What’s the difference between a Manic Pixie Dream Girl and a manic pixie pacifist? Hailu says the pacifist label is a middle ground that indicates she’s aware of the role she’s embodied, but that she still has some work to do. “I was a huge pushover, I am a huge pushover, and I’ll probably still be a little bit of a pushover, but I’ve worked through the worst parts of that,” she says.

The entire project hinges on this vulnerability and self-awareness which Hailu says is a “hard rebrand” and uncharacteristic of her previous work. The last track and final single, “postal code,” is especially reflective as she realizes her problems aren’t fixed just because she’s moved away from Nelson and back to Vancouver. “I had all these problems when I left Vancouver and I still have all these problems now that I’ve moved back.”


“I had all these problems when I left Vancouver and I still have all these problems now that I’ve moved back.”

Haleluya Hailu

eternally, yours ends on a note of uncertainty, reflecting that there’s still work to do and healing is constant. “I imagine myself still working on myself at 80 years old…thinking about how I can make myself a slightly better version of myself so that I can be better to the people I care about,” Hailu says.

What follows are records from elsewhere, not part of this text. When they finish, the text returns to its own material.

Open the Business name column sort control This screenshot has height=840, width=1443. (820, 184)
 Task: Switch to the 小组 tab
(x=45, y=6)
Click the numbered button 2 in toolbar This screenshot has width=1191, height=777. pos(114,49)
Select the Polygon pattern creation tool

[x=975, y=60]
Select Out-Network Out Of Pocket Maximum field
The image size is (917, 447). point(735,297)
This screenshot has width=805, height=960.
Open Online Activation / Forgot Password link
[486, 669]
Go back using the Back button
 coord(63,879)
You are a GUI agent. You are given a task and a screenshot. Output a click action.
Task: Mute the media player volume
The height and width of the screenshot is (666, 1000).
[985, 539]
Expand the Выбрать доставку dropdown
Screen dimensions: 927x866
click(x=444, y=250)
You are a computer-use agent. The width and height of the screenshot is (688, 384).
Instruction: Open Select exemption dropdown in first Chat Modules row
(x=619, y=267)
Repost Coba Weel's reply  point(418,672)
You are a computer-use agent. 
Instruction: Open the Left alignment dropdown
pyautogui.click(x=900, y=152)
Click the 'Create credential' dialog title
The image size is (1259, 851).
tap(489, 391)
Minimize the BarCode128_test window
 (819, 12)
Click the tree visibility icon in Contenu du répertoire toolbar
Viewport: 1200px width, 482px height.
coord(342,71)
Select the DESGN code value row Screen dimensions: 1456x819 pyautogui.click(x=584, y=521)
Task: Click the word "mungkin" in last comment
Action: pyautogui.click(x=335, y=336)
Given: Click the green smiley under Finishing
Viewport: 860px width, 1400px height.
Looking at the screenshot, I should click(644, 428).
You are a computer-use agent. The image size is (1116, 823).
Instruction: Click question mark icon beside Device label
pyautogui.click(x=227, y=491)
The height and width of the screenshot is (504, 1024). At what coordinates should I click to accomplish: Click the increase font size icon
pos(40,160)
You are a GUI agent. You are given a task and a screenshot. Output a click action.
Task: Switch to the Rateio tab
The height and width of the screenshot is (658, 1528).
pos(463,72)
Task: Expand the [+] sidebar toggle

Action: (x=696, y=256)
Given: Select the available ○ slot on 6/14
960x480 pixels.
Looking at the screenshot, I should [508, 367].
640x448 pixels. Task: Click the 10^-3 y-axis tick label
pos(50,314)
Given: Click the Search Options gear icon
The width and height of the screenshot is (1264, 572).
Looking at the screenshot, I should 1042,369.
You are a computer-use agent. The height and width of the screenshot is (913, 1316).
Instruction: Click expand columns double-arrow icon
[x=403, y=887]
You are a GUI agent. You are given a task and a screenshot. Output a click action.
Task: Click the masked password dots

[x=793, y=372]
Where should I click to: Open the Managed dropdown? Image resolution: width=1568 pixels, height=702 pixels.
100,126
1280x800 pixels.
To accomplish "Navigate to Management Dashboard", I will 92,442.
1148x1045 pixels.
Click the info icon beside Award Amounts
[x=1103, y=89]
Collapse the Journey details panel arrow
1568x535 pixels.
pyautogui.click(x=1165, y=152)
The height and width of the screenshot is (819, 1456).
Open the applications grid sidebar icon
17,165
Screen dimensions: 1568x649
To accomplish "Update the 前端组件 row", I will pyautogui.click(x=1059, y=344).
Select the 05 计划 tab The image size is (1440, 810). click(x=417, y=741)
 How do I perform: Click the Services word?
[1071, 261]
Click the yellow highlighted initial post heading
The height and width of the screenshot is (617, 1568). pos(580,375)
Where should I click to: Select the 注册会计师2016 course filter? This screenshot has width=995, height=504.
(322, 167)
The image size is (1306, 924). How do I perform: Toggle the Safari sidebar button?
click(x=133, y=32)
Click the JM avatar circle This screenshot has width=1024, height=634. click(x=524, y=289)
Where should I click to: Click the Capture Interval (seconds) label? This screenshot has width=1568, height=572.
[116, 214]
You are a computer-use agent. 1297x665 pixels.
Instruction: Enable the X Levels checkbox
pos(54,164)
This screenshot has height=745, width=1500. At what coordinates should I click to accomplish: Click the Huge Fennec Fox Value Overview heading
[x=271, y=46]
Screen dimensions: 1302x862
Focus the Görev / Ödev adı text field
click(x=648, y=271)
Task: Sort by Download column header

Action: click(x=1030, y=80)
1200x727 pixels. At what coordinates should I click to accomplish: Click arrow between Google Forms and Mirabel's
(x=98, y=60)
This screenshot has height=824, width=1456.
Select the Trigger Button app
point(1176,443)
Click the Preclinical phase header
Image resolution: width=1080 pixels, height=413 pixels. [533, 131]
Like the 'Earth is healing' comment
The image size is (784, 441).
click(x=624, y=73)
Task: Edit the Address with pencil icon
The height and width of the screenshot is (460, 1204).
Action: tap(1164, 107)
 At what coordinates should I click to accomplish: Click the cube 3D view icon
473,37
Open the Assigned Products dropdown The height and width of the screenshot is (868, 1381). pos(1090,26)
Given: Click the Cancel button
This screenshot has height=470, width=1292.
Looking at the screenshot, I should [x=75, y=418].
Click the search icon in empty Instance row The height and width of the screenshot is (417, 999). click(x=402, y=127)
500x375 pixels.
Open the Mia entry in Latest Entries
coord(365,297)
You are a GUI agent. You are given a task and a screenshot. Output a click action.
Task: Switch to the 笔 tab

Haleluya Hailu is trying to have grace for herself as she figures life out. She’s not optimistic about the state of the music industry, which she believes is a reflection of her time at Selkirk College. “I don’t think the Vancouver music scene is ready for a confident Black woman yet,” she says. But she’s also not willing to make herself smaller anymore. Hailu has since received her hard-won diploma and is in the middle of headlining her first-ever cross-Canadian tour at the time this article is being written. “I’m here and I’m fucking kicking, this is just the beginning. It’s Haleluya’s world now.” 

Haleluya Hailu ‘s eternally, yours EP is out March 22 via 604 Records.